A typical Web PKI handshake today carries five signatures and two public keys. Replacing those with ML-DSA equivalents would push a single TLS handshake well past 10 kilobytes. Cloudflare’s research has shown that, at that scale, a meaningful share of TLS connections fail on real-world networks, and the rest get slower. Larger handshakes would affect every TLS connection, not just those that would fail. They would mean constrained bandwidth, slower connections, and a worse experience for users, all in exchange for security against a threat that hasn’t materialized yet.
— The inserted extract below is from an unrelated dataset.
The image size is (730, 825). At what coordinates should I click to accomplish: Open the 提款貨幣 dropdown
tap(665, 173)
That’s a steep cost to enable by default, and defaults are what actually move security at web scale.

目前典型的 Web PKI 握手包含五个签名和两个公钥。如果用 ML-DSA 等效项替换它们，单次 TLS 握手的数据量将远超 10 KB。Cloudflare 的研究表明，在这种规模下，现实网络中会有相当大比例的 TLS 连接失败，其余连接也会变慢。更大的握手数据包会影响每一个 TLS 连接，而不仅仅是那些失败的连接。这意味着带宽受限、连接变慢以及用户体验下降，而这一切仅仅是为了防范一个尚未出现的威胁。作为默认配置，这个代价太高了，而默认配置才是真正推动网络规模安全的关键。

Merkle Tree Certificates

默克尔树证书 (MTCs)

A different design called Merkle Tree Certificates (“MTCs”) has been emerging over the past year, and we believe it is a strong path forward for the post-quantum Web PKI. Instead of issuing certificates one at a time and signing each one individually, an MTC certificate authority issues certificates in batches, with a single signature covering the entire batch. Browsers stay up to date on those batch signatures (called “landmarks”) separately from the TLS handshake.
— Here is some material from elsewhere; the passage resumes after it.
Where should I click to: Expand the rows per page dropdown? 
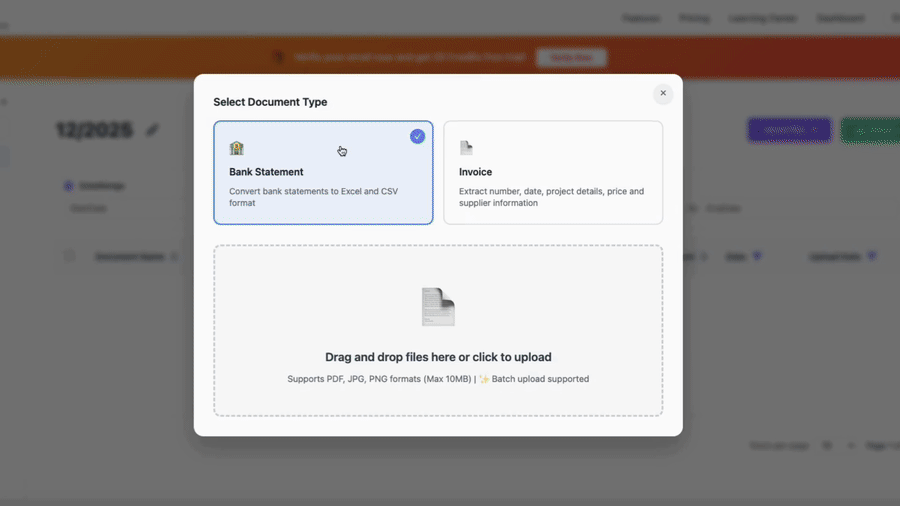pos(838,445)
过去一年中，一种名为“默克尔树证书”（MTCs）的新设计逐渐兴起，我们认为这是后量子 Web PKI 的一条有力发展路径。MTC 证书颁发机构不再逐个签发证书并对每个证书单独签名，而是以批次形式签发，并用一个签名覆盖整个批次。浏览器则在 TLS 握手之外，独立更新这些批次签名（称为“地标”/landmarks）。

In the common case, the entire authentication path in an MTC handshake is one signature, one public key, and one inclusion proof. That’s smaller than today’s Web PKI handshake, even though MTCs use post-quantum algorithms. The other case is the “standalone” form. It uses slightly larger handshakes as a fallback when a client’s landmark is out of date.

在通常情况下，MTC 握手中的整个身份验证路径仅包含一个签名、一个公钥和一个包含证明。尽管 MTC 使用了后量子算法，但其体积仍比当前的 Web PKI 握手更小。另一种情况是“独立”形式，当客户端的“地标”过期时，它会作为回退方案使用稍大的握手数据包。

There is more to MTCs than size optimization. Because every certificate is part of a published Merkle tree, transparency becomes a property of issuance itself. Today’s Certificate Transparency ecosystem is bolted on after the fact: certificates are issued by CAs, then logged separately, with extra signatures riding along in the TLS handshake to attest to that logging. With MTCs, a certificate cannot exist outside the Merkle tree. Certificate Transparency is built in.

MTC 的意义不仅在于体积优化。由于每个证书都是已发布默克尔树的一部分，透明度成为了签发过程本身的固有属性。当前的证书透明度（Certificate Transparency）生态系统是事后附加的：证书由 CA 签发，然后单独记录，并在 TLS 握手中携带额外签名以证明该记录。而有了 MTC，证书不可能存在于默克尔树之外。证书透明度是内置的。

This is not entirely new ground for us. Let’s Encrypt has operated Certificate Transparency logs since 2019. Those logs are append-only Merkle trees, the same core data structure MTCs are built on, and ones we have run in production, at scale, for years. Cloudflare and Chrome are already running a feasibility experiment with MTCs against real internet traffic. The IETF’s PLANTS working group is working on standardizing the design. Chrome has announced that MTCs are its preferred path for adding post-quantum certificates to the public web.

这对我们来说并非完全陌生的领域。Let’s Encrypt 自 2019 年以来一直在运营证书透明度日志。这些日志就是只读的默克尔树，这正是 MTC 构建所依赖的核心数据结构，我们已经在生产环境中大规模运行了多年。Cloudflare 和 Chrome 已经在针对真实互联网流量进行 MTC 的可行性实验。IETF 的 PLANTS 工作组正在致力于该设计的标准化。Chrome 也已宣布，MTC 是其为公共网络添加后量子证书的首选路径。

Our plans

我们的计划

We are planning to support Merkle Tree Certificates as the path forward for the post-quantum Web PKI. We are targeting late 2026 for a staging environment that issues MTCs, and 2027 for a production-ready environment. This is not a small endeavor. Issuing MTCs at the scale of Let’s Encrypt requires meaningful changes throughout our stack: in our issuance infrastructure, in the ACME protocol our subscribers use to obtain certificates, in revocation and operational tooling, and in the transparency-log infrastructure that MTCs subsume.

我们计划支持默克尔树证书，将其作为后量子 Web PKI 的发展方向。我们的目标是在 2026 年底建立一个签发 MTC 的测试环境，并在 2027 年实现生产就绪。这不是一项小工程。以 Let’s Encrypt 的规模签发 MTC，需要对我们的整个技术栈进行重大调整：包括签发基础设施、用户获取证书所用的 ACME 协议、吊销和运维工具，以及 MTC 所涵盖的透明度日志基础设施。